I have always been sensitive to women, but grew even more so as I looked out at the internet through the eyes of one. As a man, I could hold serious and meaningful conversations at the drop of a hat in IRC, but as a woman it was like diving into a pool of sharks after being severely lacerated first.. Often, the chat programs would crash from the "a/s/l" and "wanna cyber?" private messages and as my ire grew, so too did 'hers' and I watched my fingers fly as "Pinocchio Triumphant spilled out of absolutely nowhere, Aerin screaming for decency among the indecent.

Times, I am glad to say, seem to have changed since then, but the poem has grown beyond just a rant about online chat but to a whole new level, a friend of mine - tired of being treated like an object - getting the stanza bout ripping at her doll's features permanently fused to her skin in a tattoo as a personal mantra not to allow anyone to tear her down.

It was Aerin's first poem of many and, as such, holds a special place in my heart.

3. In your experience, what is the greatest difference in writing poetry and fiction?

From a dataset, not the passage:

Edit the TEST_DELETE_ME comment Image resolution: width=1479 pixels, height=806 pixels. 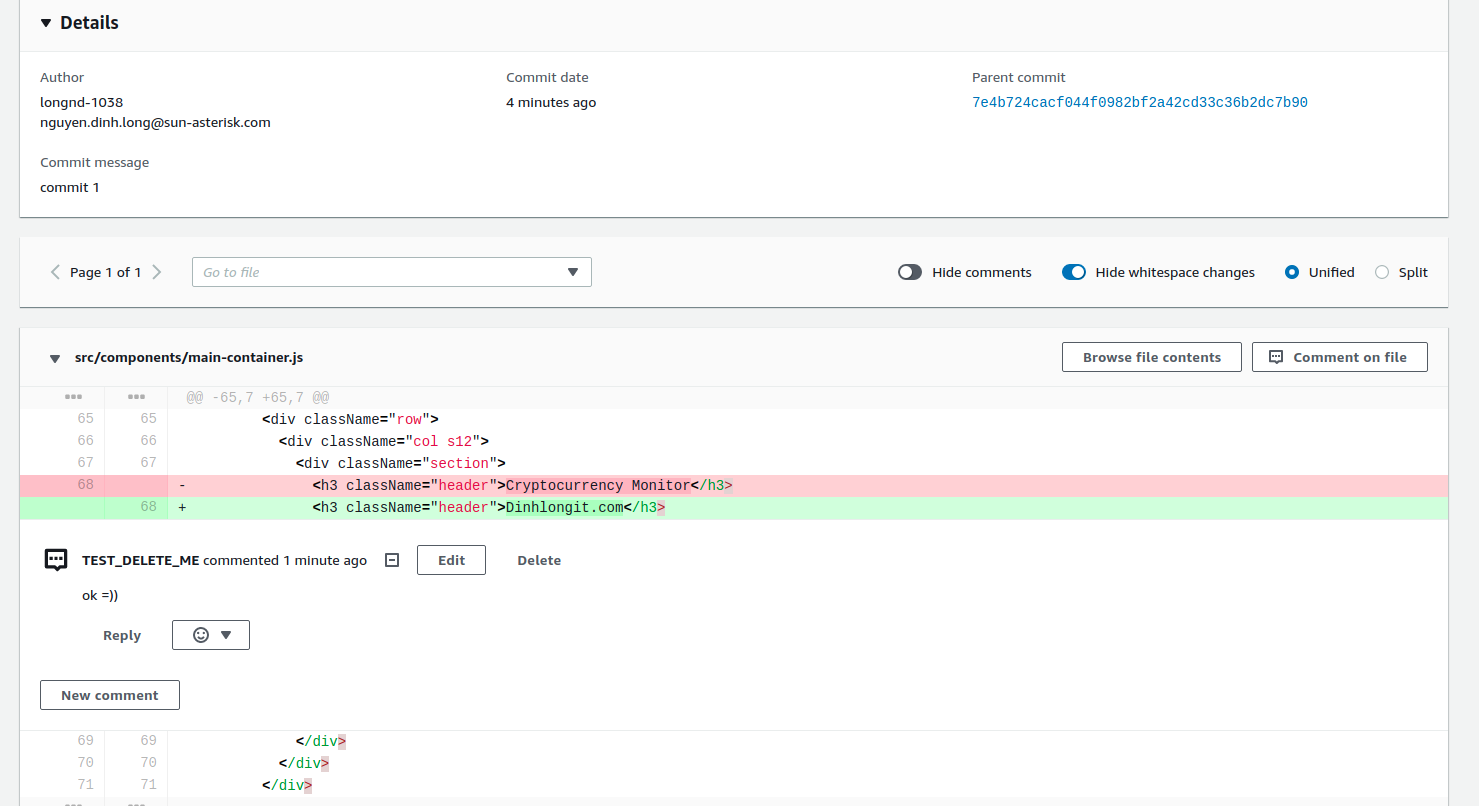(x=451, y=560)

Which do you prefer writing, and why?

The greatest difference, for me, has been the moment of inspiration, really. Sometimes, when I am feeling something, I will feel a call to put it into verse instead of prose. Or vice-versa. Some of my poems have even been born WITHIN a narrative, the character themselves waxing poetic like the characters from Grease talking normally and then bursting into song. That really makes it tough for me to distinguish which is easier as it is the emotion - and not my mind - which shapes my words.

It may sound pretentious, and pardon me if it does, but I see my writing as an artist sees a culture or painting. The art lets the artist know when it is finished, not the other way around.

As for my personal preference, I like the narrative writing as it allows me to write longer stories. A poem, unless it is an epic like some of the great classics, goes on for only a page or two before it is "finished".

4. The poem 'Amazement', contained in your book, particularly touched me. Can you let us in on what inspired that poem?

I took a job at a school district in Arizona where one of my co-workers was pregnant and having a harder time than most as early tests had shown a birth defect in the baby. He had what they nicknamed a "frog's heart", two chambers instead of four, and his birth itself was a delicate matter and very trying for the parents because they got to see him for only a few minutes before he was rushed from the delivery room to an operating room to have a shunt installed. Things were very touch and go for a while after that with more operations and waiting to pass an 'all clear' point where his survival odds looked stronger.

I wrote this poem shortly after his birth as she blogged the news on her Carepages site. even without hearing her voice, you could read the worry in her words and my simple "My thoughts are with you. Hope things turn out well." note became "Amazement", the original note being deleted with just the poem remaining. I didn't do it for fame, to show off, and certainly not for any other selfish reason, but to give the baby an uplifting voice during troubling times.

I have kept tabs on him even after moving away, and I am happy to say that he is still alive and well, a little physically scarred from repeated surguries, but as normal and active a child as any mother could hope for.

I am glad that it touched you as well.

5. Where can readers find your work, and you, online?

My work, for the moment, is only on Smashwords (https://www.smashwords.com/profile/view/chaophim), but I am taking it to CreateSpace to have print-on-demand capabilities. I can be found on Facebook (http://www.facebook.com/Christopher.Thompson72), my blog (http://chaophim.blogspot.com/), and a couple of Play-by-Post role playing games where I participate in collaborative storytelling. Come November 1st and April 1st, I will definitely found on the NaNoWrimo and Script Frenzy sites respectively. I have links AND countdown clocks to those events on my blog at the bottom.

Thank you very much for taking the time to interview me and I hope that I have answered the questions to your satisfaction.